Cuba. From past to present.

From 8000 BC to 1492
The Pre-Columbian Guanahatabey, Ciboney and Taíno people settled in Cuba.

1492 to 1898
Many of these people died of European diseases during the Spanish colonisation. This is why more than a million African slaves were taken to Cuba, to work in the tobacco and sugar industry. This is how a new non-European/African culture was born.

Late 1800s
Cuba fought three wars of independence with Spain: the Ten Year’s War, the Small War and, finally, the Cuban War of Independence, from 1895 to 1898. The final three months of this war escalated to become the Spanish-American War.

After having been occupied by the Americans for three years, Cuba gained independence, as an American proctectorate.

1902 to 1959
America chose several leaders to rule Cuba, to protect their tobacco and sugar industry, but also their gambling operations, run by the Mafia. One of these leaders was the dictator Fulgencio Batista.

1959 to Present
Fidel Castro seized power on 1st January 1959, after a two-year guerrilla war. And in April 1961 Cuba was officially declared a socialist country, after the failed Bay of Pigs Invasion. In 1965 Castro set up his Communist Party. He then collaborated closely with the Soviet Union, until its collapse in 1991.
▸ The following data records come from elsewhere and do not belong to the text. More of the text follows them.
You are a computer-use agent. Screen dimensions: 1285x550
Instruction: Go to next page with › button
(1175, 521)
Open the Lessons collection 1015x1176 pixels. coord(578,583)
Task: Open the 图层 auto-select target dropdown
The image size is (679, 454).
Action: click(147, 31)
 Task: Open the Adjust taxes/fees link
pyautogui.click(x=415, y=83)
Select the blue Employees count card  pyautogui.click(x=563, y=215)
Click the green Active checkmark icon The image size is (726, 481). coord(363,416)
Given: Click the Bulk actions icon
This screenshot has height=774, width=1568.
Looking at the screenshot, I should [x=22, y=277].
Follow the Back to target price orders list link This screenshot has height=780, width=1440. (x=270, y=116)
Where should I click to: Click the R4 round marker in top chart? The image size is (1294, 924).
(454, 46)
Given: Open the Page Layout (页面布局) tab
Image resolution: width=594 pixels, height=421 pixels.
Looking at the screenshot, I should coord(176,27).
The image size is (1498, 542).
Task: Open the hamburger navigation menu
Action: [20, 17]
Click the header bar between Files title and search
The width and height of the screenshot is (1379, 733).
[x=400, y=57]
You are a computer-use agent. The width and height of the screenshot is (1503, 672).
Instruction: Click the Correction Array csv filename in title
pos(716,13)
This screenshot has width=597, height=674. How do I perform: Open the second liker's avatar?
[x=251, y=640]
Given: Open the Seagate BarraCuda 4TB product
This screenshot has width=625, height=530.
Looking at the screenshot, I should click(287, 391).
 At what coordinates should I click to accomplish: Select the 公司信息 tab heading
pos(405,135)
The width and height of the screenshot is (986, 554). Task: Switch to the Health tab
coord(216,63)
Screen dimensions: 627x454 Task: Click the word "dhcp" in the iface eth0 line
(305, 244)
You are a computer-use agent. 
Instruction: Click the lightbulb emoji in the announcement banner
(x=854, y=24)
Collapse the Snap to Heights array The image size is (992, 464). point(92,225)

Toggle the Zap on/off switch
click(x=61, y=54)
From 1961 the US have imposed a commercial, economic and financial embargo, hoping it would stop spreading communism. This embargo still hasn’t been lifted, even though President Barack Obama and Cuba’s new president, Raúl Castro, have tried to relax its sanctions. This eventually did happen in 2014. However, many of these relaxing measures have been reversed by the current President of the United States.